Portable NIR spectroscopy and machine learning for quantifying formaldehyde adulteration in buffalo milk
摘要
This study uses portable spectroscopy, spectral preprocessing, principal component analysis (PCA), and machine learning (ML) to detect and quantify formaldehyde adulteration in buffalo milk. A calibration dataset was created by spiking milk samples with varying concentrations of formaldehyde (0, 0.5, 1.0, 1.5, 2.0, 2.5, 3.0, 3.5, 4.0, 4.5, 5.0, 10.0, 20.0, 30.0, 40.0, and 50.0%) to simulate varying levels of adulteration. Spectral data were acquired in the near-infrared (NIR) range (900–1700 nm) using a portable spectrophotometer. Model performance was assessed using two concentration ranges: a low-level adulteration subset (0–10%) to mimic realistic adulteration scenarios, and the entire dataset (0–50%) to evaluate performance across a broader range. The regression model had coefficient of determination (R2) values of 0.922–0.998, RMSE of 0.745 − 0.724, and RPD of 3.582–20.490 for 0–10% and 0–50% ranges, respectively, suggesting good to exceptional predictive performance.

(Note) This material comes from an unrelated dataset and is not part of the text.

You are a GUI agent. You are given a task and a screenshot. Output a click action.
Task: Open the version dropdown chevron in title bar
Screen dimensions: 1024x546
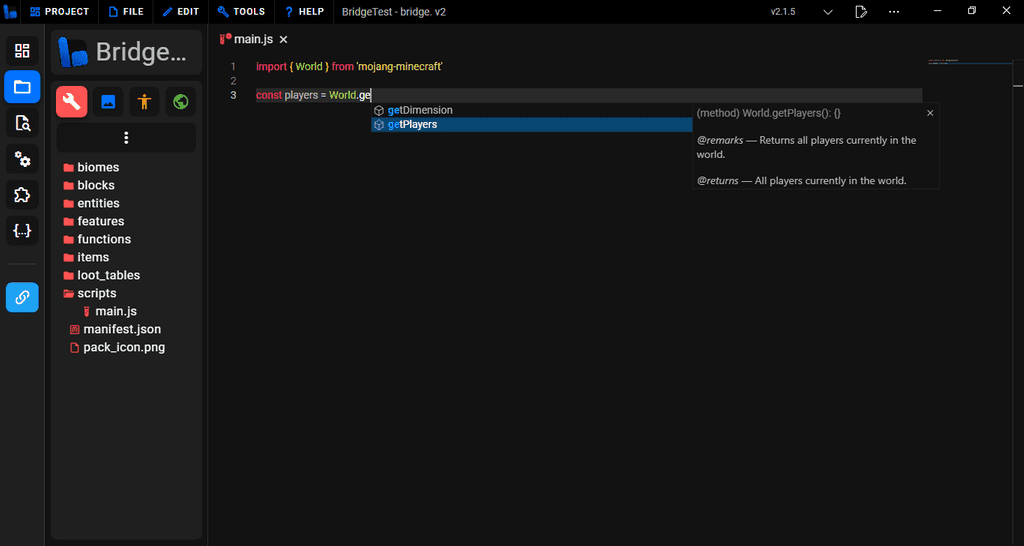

In classification, the 10-fold cross-validated Matthews correlation coefficient (MCC) ranged from 0.845 ± 0.050 (0–10%) to 0.922 ± 0.019 (0–50%), indicating robust, stable performance. These findings suggest the use of portable NIR spectroscopy in conjunction with machine learning for quick, non-destructive identification of formaldehyde in milk.